Puzzled about conflicting nutrition information or advice? In this era of health and nutrition interest we are bombarded with inconsistent messages about what to eat. Dairy is one food group that attracts a number of misconceptions and myths. But before you cut out your favourite brie or daily latte, we help you sort fact from fiction about milk and dairy foods.
Fiction: Dairy foods are fattening
Higher intakes of dairy foods may actually promote weight loss. In a 24-week study of overweight adults, those who consumed a reduced-calorie diet with three to four servings of dairy foods lost a greater percentage of body weight than those in a low dairy intake group. Experts suggest that dairy calcium may accelerate weight loss by decreasing the amount of fat you absorb. Dairy foods such as milk and yogurt are also low-GI and high in protein, which can help keep your hunger under control.
Fact: Milk can aid sleep
Trouble sleeping? Drinking warm milk before going to bed can help you get that shut-eye you long for! Milk contains the amino-acid tryptophan which has been shown to reduce stress and induce sleep.

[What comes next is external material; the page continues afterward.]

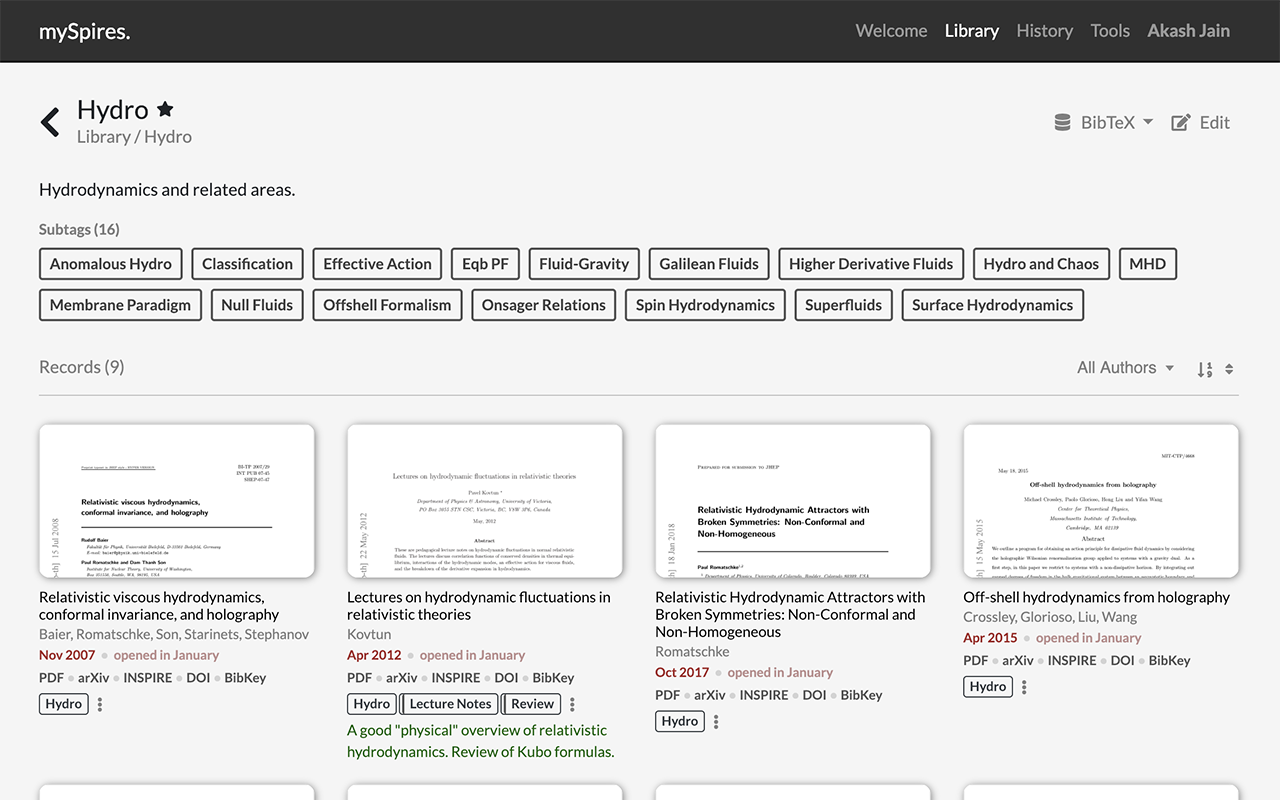Toggle the favorite star next to Hydro
The image size is (1280, 800).
point(166,110)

Fiction: Plant foods are a good calcium alternative
It is a common misconception that vegetables and nuts are a rich source of calcium. Whilst these foods are packed with other nutrients, it is difficult to rely on plant foods to meet daily calcium needs. Dairy foods like milk, yogurt and cheese contain a lot of calcium per serve and this calcium is well absorbed by the body. Three serves of dairy each day, which is equivalent to a cup (250ml) of milk, a tub (200g) of yogurt or two slices (40g) of cheese, provides most people with their daily recommended calcium intake. To get the same amount of calcium as one serve of dairy, you would need to eat 32 Brussels sprouts, 21 cups of raw chopped spinach, 11 cups of diced sweet potato, 6 cups of shredded green cabbage, 5 cups of cooked broccoli or 1 cup of dry roasted almonds.
Fact: Milk is the ideal sports drink
Milk is fast earning a reputation as nature’s sports drink. Milk naturally provides fluids for rehydration and electrolytes, including potassium, calcium and magnesium lost in sweat that need to be replaced after strenuous activity. In fact, research suggests milk can restore and maintain hydration status equally as well as or better than, a commercially-available sports drink. Plus it has the added benefit of high-quality proteins and essential vitamins and minerals.
Fiction: People who are sensitive to lactose should cut out all dairy
The good news for people who are lactose intolerant is that you can still enjoy dairy foods! Most hard cheeses (such as tasty and cheddar) contain virtually no lactose. And yogurt is generally well -tolerated due to the probiotics or ‘good bacteria’ it contains which assist digestion.
Research has also shown that most people with lactose maldigestion can drink up to two glasses of cows’ milk each day without any unpleasant symptoms, if they drink it with a meal and spread it out over the day.
Fact: Chocolate milk is the perfect post workout snack
Chocolate milk's combination of carbohydrates and high-quality protein has sports scientists touting it as the ultimate recovery drink. The combination of carbs and protein in chocolate milk matches the ratio found to be most beneficial for exercise recovery. In fact, studies have shown that chocolate milk can help refuel exhausted muscles and speed up recovery. And like plain milk, choccy milk contains high-quality whey and casein proteins which have been shown to help build and maintain lean muscle.
Fiction: Dairy food is mucus producing
Despite its many supporters this myth is scientifically unproven. Milk does tend to leave a slightly filmy coating in the mouth but this is the result of milk’s texture but not mucus.
Fact: Cheese is part of a healthy diet
Cheese is often thought of as a bad guy because it is a source of saturated fat. However cheese is jam-packed with goodness: it is an excellent source of calcium for bone health, is high in protein and significantly contributes to vitamin A, vitamin B12, riboflavin, phosphorous and zinc intake. If that's not enough, research has found cheese is not the cholesterol-raising culprit it was once believed to be. Several recent studies have showed that adding three 40g serves of cheese a day to a moderately reduced-fat diet will not raise blood cholesterol levels, which is great news for cheese lovers.